:: TASK DIRECTIONS ::
Change each occurrence of "Image resolution" to "Screen resolution" in the data below, and repeat all lines with nothing else altered.

━━━━━ WORKING DATA

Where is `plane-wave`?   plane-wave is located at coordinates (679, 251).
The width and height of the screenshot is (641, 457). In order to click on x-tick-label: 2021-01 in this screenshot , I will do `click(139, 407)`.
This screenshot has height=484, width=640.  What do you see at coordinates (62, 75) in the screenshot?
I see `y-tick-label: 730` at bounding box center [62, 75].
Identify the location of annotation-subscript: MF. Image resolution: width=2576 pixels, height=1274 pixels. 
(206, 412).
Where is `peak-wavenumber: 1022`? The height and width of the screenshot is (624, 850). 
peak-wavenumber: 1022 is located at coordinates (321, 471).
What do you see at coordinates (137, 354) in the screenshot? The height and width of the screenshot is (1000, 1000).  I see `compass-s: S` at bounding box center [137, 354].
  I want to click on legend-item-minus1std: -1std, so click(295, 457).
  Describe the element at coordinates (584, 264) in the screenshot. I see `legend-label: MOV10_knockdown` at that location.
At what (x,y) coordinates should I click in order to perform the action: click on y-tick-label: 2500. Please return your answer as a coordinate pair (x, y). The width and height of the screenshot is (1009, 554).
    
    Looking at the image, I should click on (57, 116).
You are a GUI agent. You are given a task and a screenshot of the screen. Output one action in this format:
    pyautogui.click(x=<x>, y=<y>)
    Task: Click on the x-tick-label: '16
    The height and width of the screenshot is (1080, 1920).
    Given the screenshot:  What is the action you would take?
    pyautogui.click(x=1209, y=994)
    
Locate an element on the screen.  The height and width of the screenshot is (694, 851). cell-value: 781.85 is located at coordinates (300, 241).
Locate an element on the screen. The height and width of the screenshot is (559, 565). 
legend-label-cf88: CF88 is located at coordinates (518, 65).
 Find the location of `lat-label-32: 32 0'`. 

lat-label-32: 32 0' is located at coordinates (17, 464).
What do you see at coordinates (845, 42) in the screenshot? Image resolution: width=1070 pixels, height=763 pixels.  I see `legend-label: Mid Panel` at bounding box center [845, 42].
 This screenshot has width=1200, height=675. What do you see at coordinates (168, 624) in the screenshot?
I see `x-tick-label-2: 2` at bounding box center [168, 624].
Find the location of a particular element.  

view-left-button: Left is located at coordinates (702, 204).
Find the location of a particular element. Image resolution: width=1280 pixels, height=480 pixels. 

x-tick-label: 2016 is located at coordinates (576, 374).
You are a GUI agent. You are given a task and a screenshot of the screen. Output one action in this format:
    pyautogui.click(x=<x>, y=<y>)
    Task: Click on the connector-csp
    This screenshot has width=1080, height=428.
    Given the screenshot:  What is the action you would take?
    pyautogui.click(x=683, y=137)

━━━━━━━━━━

:: ANSWER TO THIS PROBLEM ::
Where is `plane-wave`?   plane-wave is located at coordinates (679, 251).
The width and height of the screenshot is (641, 457). In order to click on x-tick-label: 2021-01 in this screenshot , I will do `click(139, 407)`.
This screenshot has height=484, width=640.  What do you see at coordinates (62, 75) in the screenshot?
I see `y-tick-label: 730` at bounding box center [62, 75].
Identify the location of annotation-subscript: MF. Screen resolution: width=2576 pixels, height=1274 pixels. 
(206, 412).
Where is `peak-wavenumber: 1022`? The height and width of the screenshot is (624, 850). 
peak-wavenumber: 1022 is located at coordinates (321, 471).
What do you see at coordinates (137, 354) in the screenshot? The height and width of the screenshot is (1000, 1000).  I see `compass-s: S` at bounding box center [137, 354].
  I want to click on legend-item-minus1std: -1std, so click(295, 457).
  Describe the element at coordinates (584, 264) in the screenshot. I see `legend-label: MOV10_knockdown` at that location.
At what (x,y) coordinates should I click in order to perform the action: click on y-tick-label: 2500. Please return your answer as a coordinate pair (x, y). The width and height of the screenshot is (1009, 554).
    
    Looking at the image, I should click on (57, 116).
You are a GUI agent. You are given a task and a screenshot of the screen. Output one action in this format:
    pyautogui.click(x=<x>, y=<y>)
    Task: Click on the x-tick-label: '16
    The height and width of the screenshot is (1080, 1920).
    Given the screenshot:  What is the action you would take?
    pyautogui.click(x=1209, y=994)
    
Locate an element on the screen.  The height and width of the screenshot is (694, 851). cell-value: 781.85 is located at coordinates (300, 241).
Locate an element on the screen. The height and width of the screenshot is (559, 565). 
legend-label-cf88: CF88 is located at coordinates (518, 65).
 Find the location of `lat-label-32: 32 0'`. 

lat-label-32: 32 0' is located at coordinates (17, 464).
What do you see at coordinates (845, 42) in the screenshot? Screen resolution: width=1070 pixels, height=763 pixels.  I see `legend-label: Mid Panel` at bounding box center [845, 42].
 This screenshot has width=1200, height=675. What do you see at coordinates (168, 624) in the screenshot?
I see `x-tick-label-2: 2` at bounding box center [168, 624].
Find the location of a particular element.  

view-left-button: Left is located at coordinates (702, 204).
Find the location of a particular element. Screen resolution: width=1280 pixels, height=480 pixels. 

x-tick-label: 2016 is located at coordinates (576, 374).
You are a GUI agent. You are given a task and a screenshot of the screen. Output one action in this format:
    pyautogui.click(x=<x>, y=<y>)
    Task: Click on the connector-csp
    This screenshot has width=1080, height=428.
    Given the screenshot:  What is the action you would take?
    pyautogui.click(x=683, y=137)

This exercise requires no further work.